Thiopental sodium (sodium 5-ethyl-5-(pentan-2-yl)-2-thioxopyrimidine-4,6(1H,5H)-dione; CAS 76-75-5; molecular formula C11H17N2NaO2S; molecular weight 264.32 free acid) is a thiobarbiturate intravenous anesthetic synthesized by Ernest Volwiler and Donalee Tabern at Abbott Laboratories in 1932 and introduced clinically by John Lundy at the Mayo Clinic in 1934 (Pentothal). The compound is the canonical ultrashort-acting barbiturate; substitution of sulfur for oxygen at the 2-position substantially increases lipid solubility relative to oxybarbiturates, enabling rapid blood-brain crossing and a sleep onset within one circulation time (approximately 30 seconds). Mechanism is positive allosteric modulation of GABA-A receptors at the barbiturate site, distinct from the benzodiazepine site, with prolongation of GABA chloride channel open time. At higher concentrations barbiturates can directly open GABA-A channels in the absence of GABA. Pharmacokinetics: thiopental redistribution from brain to muscle and fat is responsible for the brief clinical effect (approximately 10 minutes from a single induction dose), not metabolic clearance; hepatic metabolism is slow (half-life 8 to 12 hours) and accumulating doses produce prolonged emergence. Cardiovascular effects include dose-dependent myocardial depression and reduction in systemic vascular resistance with reflex tachycardia. Respiratory effects include apnea at induction doses.
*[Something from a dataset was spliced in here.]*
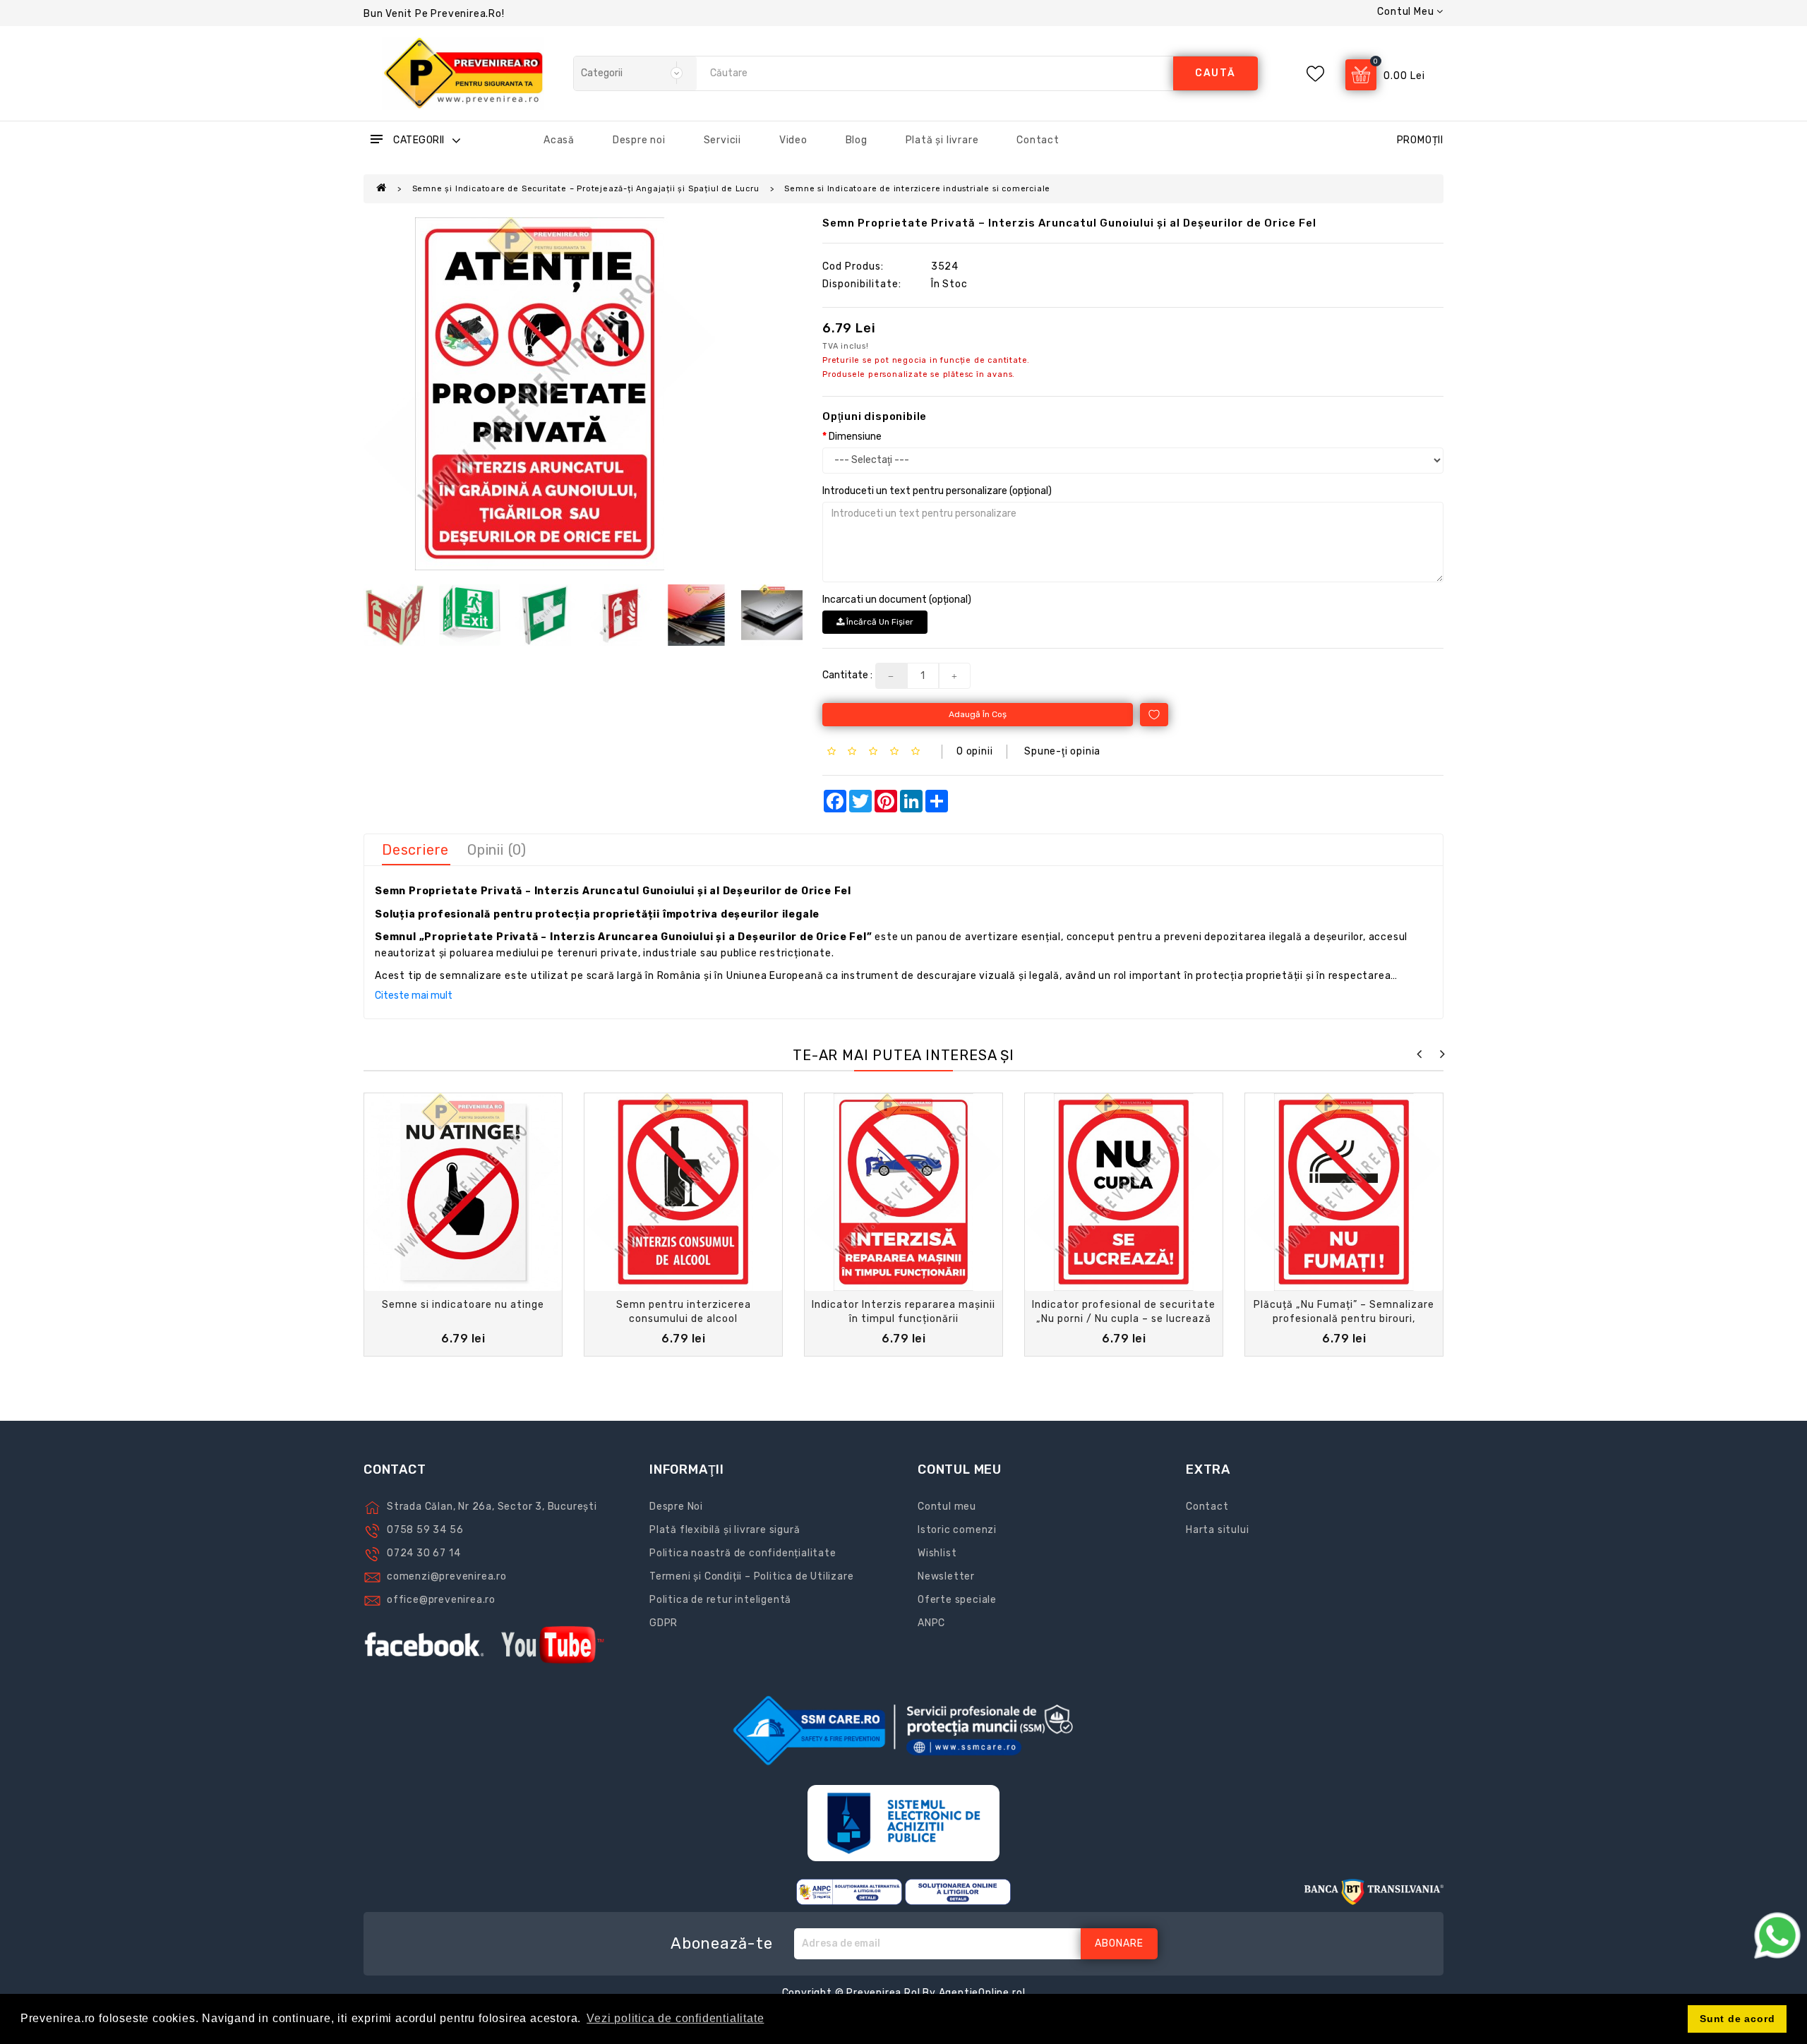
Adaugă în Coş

The cerebral effects (reduction in cerebral metabolic rate and cerebral blood flow with relatively preserved cerebral perfusion pressure) underlie the use of thiopental in raised intracranial pressure and the so-called barbiturate coma in refractory status epilepticus. Propofol displaced thiopental as the dominant induction agent in the 1990s. Thiopental was the historical first agent in the three-drug US lethal injection protocol; manufacturing supply was withdrawn from US execution use after 2010.